### Exercise prompt:
Please return the lines below verbatim, beginning at the one that has "Open the Profile menu item" and stopping after the one that has "The image size is (1080, 771).", and add no other lines.

### Dataset extract:

━━━━━━━━━━

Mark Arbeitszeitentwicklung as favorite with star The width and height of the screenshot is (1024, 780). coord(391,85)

━━━━━━━━━━

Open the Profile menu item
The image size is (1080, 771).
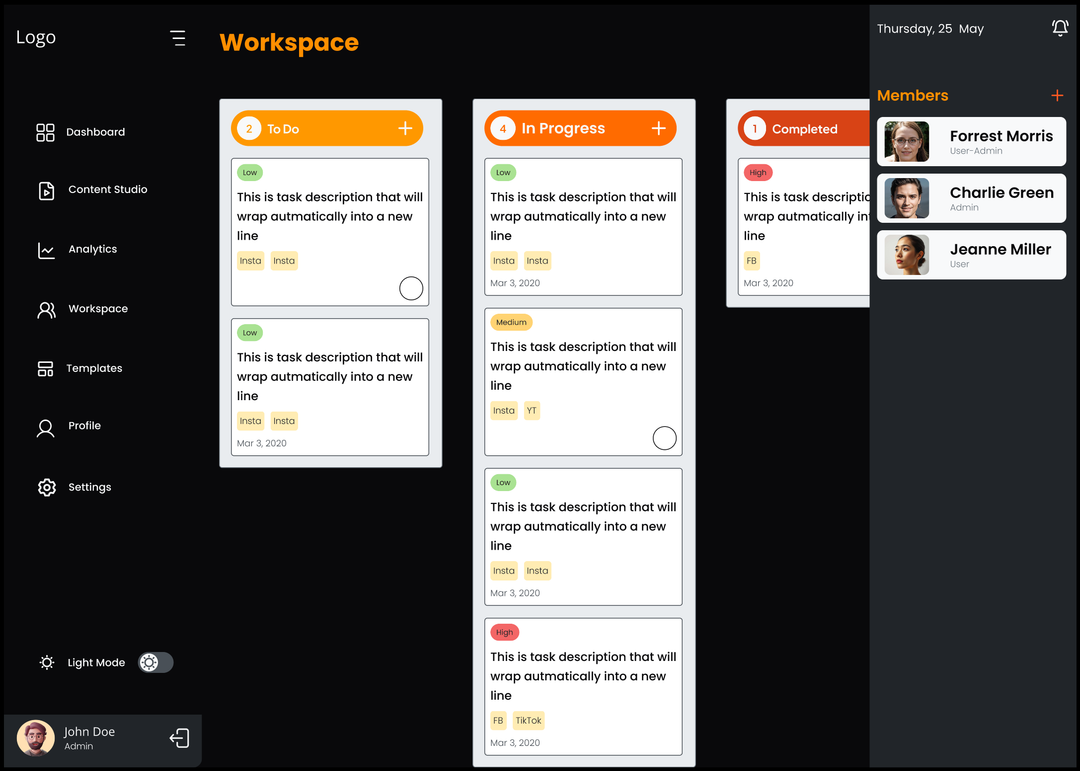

━━━━━━━━━━

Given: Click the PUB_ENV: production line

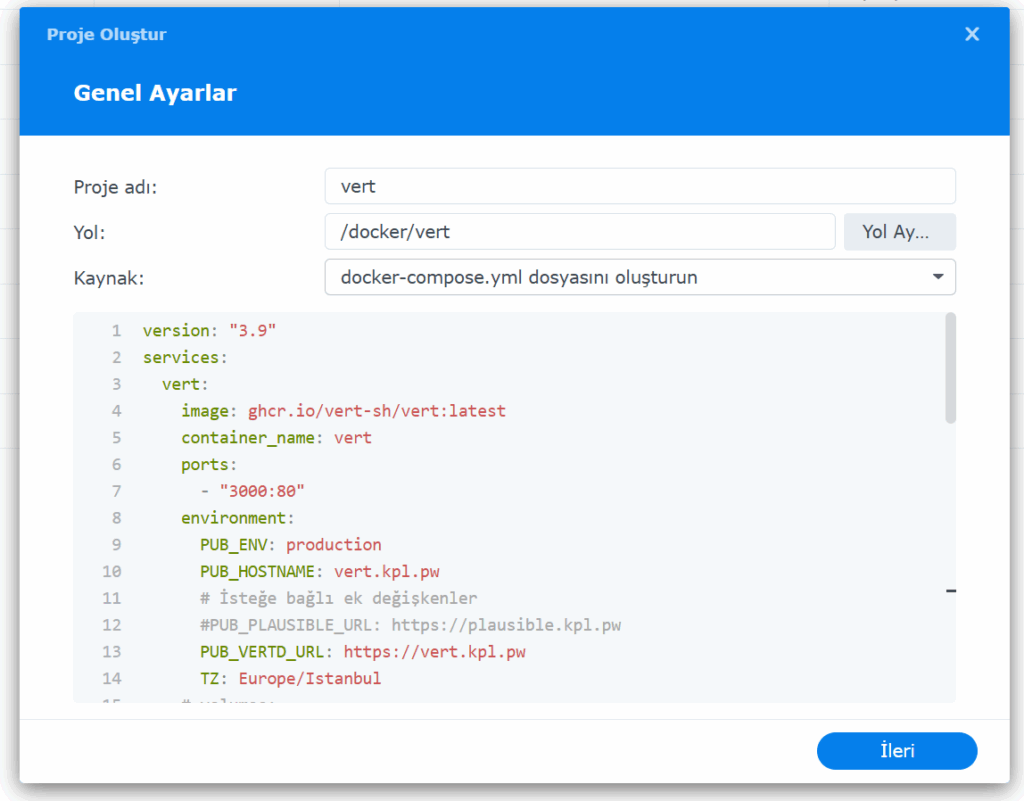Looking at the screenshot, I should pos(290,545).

━━━━━━━━━━

### Result of the exercise:
Open the Profile menu item
The image size is (1080, 771).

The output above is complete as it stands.